Comparing Crawled Page Text

First and foremost, I am a PHP novice so, if there’s better or more efficient way of doing what I’m trying to do, please feel free to point it out :slight_smile:

I came across an old PHP script that was used to crawl a site and check the response code on the pages found. I have modified it to do a duplicate content check. It’s using the similar_text function to compare 1 page’s content (specified by the user) against the content of each page it finds.

It’s a little slow but, its working. The only problem that I’m having is that it stops after about the first 10 links and I can’t figure out why.

Any help is greatly appreciated.


<form action="<?php echo $_SERVER['PHP_SELF']; ?>" method="post">       
<div class="row"><label for="page1" class="small label"><strong>Page? </strong>: </label><input type="text" name="page1" id="page1" value="" size="40" /></div>         
<div class="row"><label for="url" class="small label"><strong>Please Enter URL </strong>: </label><input type="text" name="url" id="url" value="" size="40" /></div>
<div class="row"><label for="maxlinks" class="small label"><strong>Number of links to get </strong>: </label><input type="text" name="maxlinks" id="maxlinks" value="25" size="3"  maxlength="3" /></div>
<div class="row"><label for="linkdepth" class="small label"><strong>Links Maximum depth</strong> : </label> <select name="linkdepth" id="linkdepth" ><option value="1">1</option>
<option value="2" selected="selected">2</option>
<option value="3">3</option>
<option value="4">4</option>
<option value="5">5</option>
<option value="6">6</option>
</select></div> 
<input type="submit" name="submit" style="font-weight: bold" value="Check links" id="submit" />
</form>
<?php 
if (isset($_POST['submit'])){
    $page1 = ($_POST['page1']);
    $baseurl = ($_POST['url']);
    $pages = array();
    $i=($_POST['linkdepth']);
    $maxlinks = (integer)$_POST['maxlinks'];

$domain= extract_domain_name($baseurl); 
echo '<p class="small">Extracted domain name: <strong>'.$domain.'</strong>. ';
echo 'Maximum depth: <strong>'.$i.'</strong></p>';
function get_urls($page){
    global  $domain, $i;

    $ch = curl_init();
    curl_setopt($ch, CURLOPT_URL, $page);
    curl_setopt($ch, CURLOPT_RETURNTRANSFER,1);
    curl_setopt($ch, CURLOPT_FOLLOWLOCATION, 1);
    curl_setopt($ch, CURLOPT_HEADER, true);
    /* Spoof the User-Agent header value; just to be safe */
    curl_setopt($ch, CURLOPT_USERAGENT, 
      'Mozilla/4.0 (compatible; MSIE 5.01; Windows NT 5.0)');
    /* I set timeout values for the connection and download
    because I don't want my script to get stuck 
    downloading huge files or trying to connect to 
    a nonresponsive server.
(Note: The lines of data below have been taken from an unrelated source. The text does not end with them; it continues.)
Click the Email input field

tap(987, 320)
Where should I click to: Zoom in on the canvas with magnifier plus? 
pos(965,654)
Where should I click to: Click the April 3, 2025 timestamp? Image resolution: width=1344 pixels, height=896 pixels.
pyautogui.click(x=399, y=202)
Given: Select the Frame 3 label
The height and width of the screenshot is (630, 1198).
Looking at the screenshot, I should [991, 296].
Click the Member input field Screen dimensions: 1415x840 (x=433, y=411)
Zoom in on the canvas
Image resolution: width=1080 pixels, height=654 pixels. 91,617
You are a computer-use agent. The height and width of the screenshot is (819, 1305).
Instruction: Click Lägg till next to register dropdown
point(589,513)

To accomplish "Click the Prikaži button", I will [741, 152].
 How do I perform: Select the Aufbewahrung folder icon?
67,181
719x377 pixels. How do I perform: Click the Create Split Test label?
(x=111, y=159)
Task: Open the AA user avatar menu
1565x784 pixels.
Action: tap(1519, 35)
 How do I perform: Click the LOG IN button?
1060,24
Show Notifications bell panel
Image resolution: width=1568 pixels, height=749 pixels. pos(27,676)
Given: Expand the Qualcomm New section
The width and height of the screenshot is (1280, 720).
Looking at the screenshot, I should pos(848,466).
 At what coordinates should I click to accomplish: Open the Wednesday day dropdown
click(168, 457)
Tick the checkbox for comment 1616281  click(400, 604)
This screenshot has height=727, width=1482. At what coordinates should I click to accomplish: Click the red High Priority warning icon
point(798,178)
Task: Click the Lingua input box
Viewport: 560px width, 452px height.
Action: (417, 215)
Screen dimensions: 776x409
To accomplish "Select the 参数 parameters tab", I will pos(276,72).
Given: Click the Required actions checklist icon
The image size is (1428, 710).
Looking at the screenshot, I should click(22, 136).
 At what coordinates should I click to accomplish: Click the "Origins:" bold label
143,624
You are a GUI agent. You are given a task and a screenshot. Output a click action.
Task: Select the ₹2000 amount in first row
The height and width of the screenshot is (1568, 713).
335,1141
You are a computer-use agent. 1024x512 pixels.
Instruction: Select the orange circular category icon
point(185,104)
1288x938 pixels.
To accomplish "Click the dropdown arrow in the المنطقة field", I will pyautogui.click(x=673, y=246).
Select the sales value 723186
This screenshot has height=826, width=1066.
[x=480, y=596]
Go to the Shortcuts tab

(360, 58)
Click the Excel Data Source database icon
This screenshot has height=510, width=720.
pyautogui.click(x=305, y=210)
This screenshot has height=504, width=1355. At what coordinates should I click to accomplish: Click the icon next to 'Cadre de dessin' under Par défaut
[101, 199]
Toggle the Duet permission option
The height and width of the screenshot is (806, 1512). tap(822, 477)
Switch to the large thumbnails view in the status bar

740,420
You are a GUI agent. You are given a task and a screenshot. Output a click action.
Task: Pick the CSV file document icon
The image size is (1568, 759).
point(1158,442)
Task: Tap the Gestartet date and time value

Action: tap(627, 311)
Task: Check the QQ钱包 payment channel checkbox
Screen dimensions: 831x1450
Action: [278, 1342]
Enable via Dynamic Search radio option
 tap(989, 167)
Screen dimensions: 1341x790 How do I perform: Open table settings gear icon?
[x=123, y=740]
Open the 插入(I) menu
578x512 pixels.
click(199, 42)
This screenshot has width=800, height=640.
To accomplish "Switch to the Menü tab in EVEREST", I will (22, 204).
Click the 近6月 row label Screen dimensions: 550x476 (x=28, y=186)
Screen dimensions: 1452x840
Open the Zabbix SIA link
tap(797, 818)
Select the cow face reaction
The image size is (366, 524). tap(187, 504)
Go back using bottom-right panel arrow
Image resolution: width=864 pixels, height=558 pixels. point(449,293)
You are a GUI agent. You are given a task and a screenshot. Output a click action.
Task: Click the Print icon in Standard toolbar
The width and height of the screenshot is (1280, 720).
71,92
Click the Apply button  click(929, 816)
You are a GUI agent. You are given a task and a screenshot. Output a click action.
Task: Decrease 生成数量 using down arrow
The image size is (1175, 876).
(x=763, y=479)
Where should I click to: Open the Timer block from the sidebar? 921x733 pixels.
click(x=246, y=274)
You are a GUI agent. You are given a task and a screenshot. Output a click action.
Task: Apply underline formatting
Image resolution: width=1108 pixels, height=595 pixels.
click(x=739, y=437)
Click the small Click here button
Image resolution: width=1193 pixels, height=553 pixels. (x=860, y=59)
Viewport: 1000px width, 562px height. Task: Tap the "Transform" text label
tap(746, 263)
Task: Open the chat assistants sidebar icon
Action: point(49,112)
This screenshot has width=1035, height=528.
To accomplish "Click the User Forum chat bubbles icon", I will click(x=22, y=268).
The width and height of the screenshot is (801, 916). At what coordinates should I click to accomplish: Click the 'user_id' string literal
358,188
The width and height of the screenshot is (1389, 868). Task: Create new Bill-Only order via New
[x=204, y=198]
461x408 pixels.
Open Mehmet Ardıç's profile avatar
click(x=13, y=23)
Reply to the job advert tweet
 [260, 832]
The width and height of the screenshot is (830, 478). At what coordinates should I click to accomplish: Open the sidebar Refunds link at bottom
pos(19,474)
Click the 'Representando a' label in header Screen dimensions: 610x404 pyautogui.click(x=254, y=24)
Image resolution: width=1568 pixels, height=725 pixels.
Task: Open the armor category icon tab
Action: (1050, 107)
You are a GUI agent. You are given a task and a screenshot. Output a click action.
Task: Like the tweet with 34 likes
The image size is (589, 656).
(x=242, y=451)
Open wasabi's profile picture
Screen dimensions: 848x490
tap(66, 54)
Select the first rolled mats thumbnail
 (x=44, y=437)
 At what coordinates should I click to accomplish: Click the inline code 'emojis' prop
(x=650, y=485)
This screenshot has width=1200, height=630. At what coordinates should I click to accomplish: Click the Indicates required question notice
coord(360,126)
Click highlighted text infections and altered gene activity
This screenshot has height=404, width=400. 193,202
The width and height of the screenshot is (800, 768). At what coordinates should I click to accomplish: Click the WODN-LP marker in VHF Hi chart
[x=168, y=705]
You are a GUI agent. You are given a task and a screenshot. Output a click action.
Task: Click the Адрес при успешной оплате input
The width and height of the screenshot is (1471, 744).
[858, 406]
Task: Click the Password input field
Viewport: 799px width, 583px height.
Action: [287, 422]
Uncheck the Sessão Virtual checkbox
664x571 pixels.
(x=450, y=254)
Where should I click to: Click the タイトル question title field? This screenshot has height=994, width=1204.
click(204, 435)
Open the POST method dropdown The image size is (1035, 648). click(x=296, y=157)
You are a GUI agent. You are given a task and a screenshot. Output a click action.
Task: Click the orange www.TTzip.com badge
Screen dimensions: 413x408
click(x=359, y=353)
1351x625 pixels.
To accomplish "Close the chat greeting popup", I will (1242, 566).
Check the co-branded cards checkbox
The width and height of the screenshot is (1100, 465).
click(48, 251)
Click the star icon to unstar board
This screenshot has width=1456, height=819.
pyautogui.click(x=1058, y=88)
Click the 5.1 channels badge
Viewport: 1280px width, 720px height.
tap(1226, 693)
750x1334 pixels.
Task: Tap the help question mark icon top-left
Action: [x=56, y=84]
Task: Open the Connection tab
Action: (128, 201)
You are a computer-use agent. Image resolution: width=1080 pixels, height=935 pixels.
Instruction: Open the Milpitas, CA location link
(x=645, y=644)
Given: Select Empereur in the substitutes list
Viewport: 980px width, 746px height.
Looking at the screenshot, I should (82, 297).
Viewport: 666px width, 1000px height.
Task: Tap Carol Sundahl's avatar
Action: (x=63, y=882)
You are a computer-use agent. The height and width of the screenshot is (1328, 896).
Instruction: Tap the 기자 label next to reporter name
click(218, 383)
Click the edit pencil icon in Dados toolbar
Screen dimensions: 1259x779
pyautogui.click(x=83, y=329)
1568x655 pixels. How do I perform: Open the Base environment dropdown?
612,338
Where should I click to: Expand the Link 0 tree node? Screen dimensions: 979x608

These are optional. */
    curl_setopt($ch, CURLOPT_CONNECTTIMEOUT, 100);
    curl_setopt($ch, CURLOPT_TIMEOUT, 100);
    /* This ensures 404 Not Found (and similar) will be 
    treated as errors */
    curl_setopt($ch, CURLOPT_FAILONERROR, 0);

    /* Download the page */
    $html = curl_exec($ch);
  /* in case of an error*/  
    if(curl_exec($ch) === false)
        {
        echo '<p class="small">Error. Please check URL: <strong style="color:#ae3100">' . curl_error($ch).'</p></strong>';
        }

    curl_close($ch);

    if(!$html)   return false;
    /* Extract the BASE tag (if present) for
      relative-to-absolute URL conversions later */
        if(preg_match('/<base[\\s]+href=\\s*[\\"\\']?([^\\'\\" >]+)[\\'\\" >]/i',$html, $matches)){

        $base_url=$matches[1];
        echo $base_url;
            } else {
                    $base_url=$page; //base url = strani4ka s kotoroy na4inaetsa novaja porverka
                    }
            $links=array();
            $html = str_replace("\
", ' ', $html);


            preg_match_all('/<a[\\s]+[^>]*href\\s*=\\s*[\\"\\']?([^\\'\\" >]+)[\\'\\" >]/i', $html, $m);
        /* this regexp is a combination of numerous 
            versions I saw online*/
                foreach($m[1] as $url) {
                $url=trim($url);
                /* get rid of PHPSESSID, #linkname, & and javascript: */
                $url=preg_replace(
                    array('/([\\?&]PHPSESSID=\\w+)$/i','/(#[^\\/]*)$/i', '/&/','/^(javascript:.*)/i'),
                    array('','','&',''),
                    $url);

                /* turn relative URLs into absolute URLs. 
                  relative2absolute() is defined further down 
                  below on this page. */

                  $url =  relative2absolute($base_url, $url);

                     // check if in the same (sub-)$domain
                if(preg_match("/^http[s]?:\\/\\/[^\\/]*".str_replace('.', '\\.', $domain)."/i", $url)) 
                {
                $depth= substr_count($url, "/")-2 ; 

                /* Counts slashes in URL
                Responsible for link depth
                */

        if ($depth <= $i){

            if(!in_array($url, $links, check))  $links[]=$url; 
                }  } 
        } 

     return $links; 

}  

// Functions to crawl the next page
function next_page(){
    global $pages;
$k=0;
    foreach( array_keys($pages) as $k=> $page){

        if($pages[$page] == NULL){
            $k++;

            echo "[$k] - ";
            return $page;
        }
    }
    return NULL;
}

function add_urls($page){ // ads new unique urls in to array and checks each url for Server Header Status
    global $pages, $maxlinks;

    $start = microtime();
    $urls = get_urls($page);
    $resptime = microtime() - $start; // with microtime it is possible to find out on which page the crowler stops responding.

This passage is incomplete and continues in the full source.